Majelis Hakim Pengadilan Tata Usaha Negara (PTUN) Jakarta pada Rabu, 3 Juni 2020, memutuskan bahwa Presiden Joko Widodo dan Menteri Komunikasi dan Informatika bersalah dan terbukti melanggar hukum atas pemblokiran internet di Papua dan Papua barat. Pemutusan internet di Papua dan Papua barat ini dilakukan oleh pemerintah, tidak lama setelah insiden rasisme di asrama Papua Surabaya pada pertengahan Agustus 2019 yang lalu.
Majelis hakim menilai tindakan pemutusan akses internet di Papua melanggar HAM dan menyalahi sejumlah ketentuan perundang-undangan. Hakim berpendapat bahwa internet adalah netral. Ia bisa digunakan untuk yang positif dan membangun peradaban. Jika konten yang melanggar hukum, maka yang dibatasi adalah konten bukan internetnya.
Secara prosedur internet shut down menyalahi prosedur.

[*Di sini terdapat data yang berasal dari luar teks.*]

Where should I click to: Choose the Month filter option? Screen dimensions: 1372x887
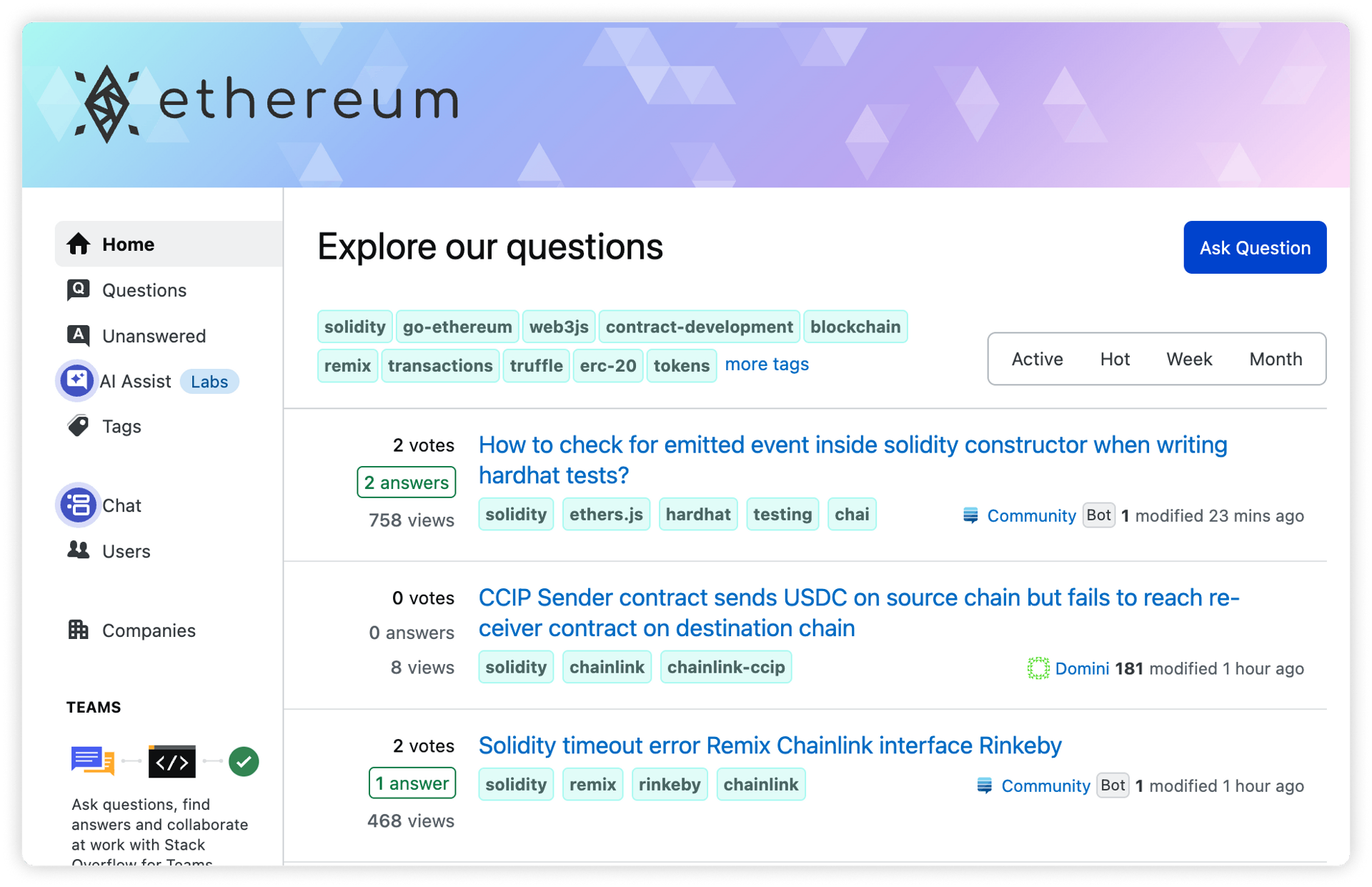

Tidak mendahului pengumuman keadaan bahaya. Secara substansi pemadaman internet juga menyalahi ketentuan diskresi, bertentangan dengan UU dan asas umum pemerintahan yang baik.
Menurut Muhamad Isnur, S.H, Pengacara Publik dari Yayasan Lembaga Bantuan Hukum Indonesia sebagai kuasa hukum penggugat, hakim dalam argumentasinya sangat mempertimbangkan aturan-aturan mengenai Hak Asasi Manusia. Hakim mengabulkan mekanisme gugatan Perbuatan Melawan Hukumnya (PMH). Mengabulkan legal standingnya.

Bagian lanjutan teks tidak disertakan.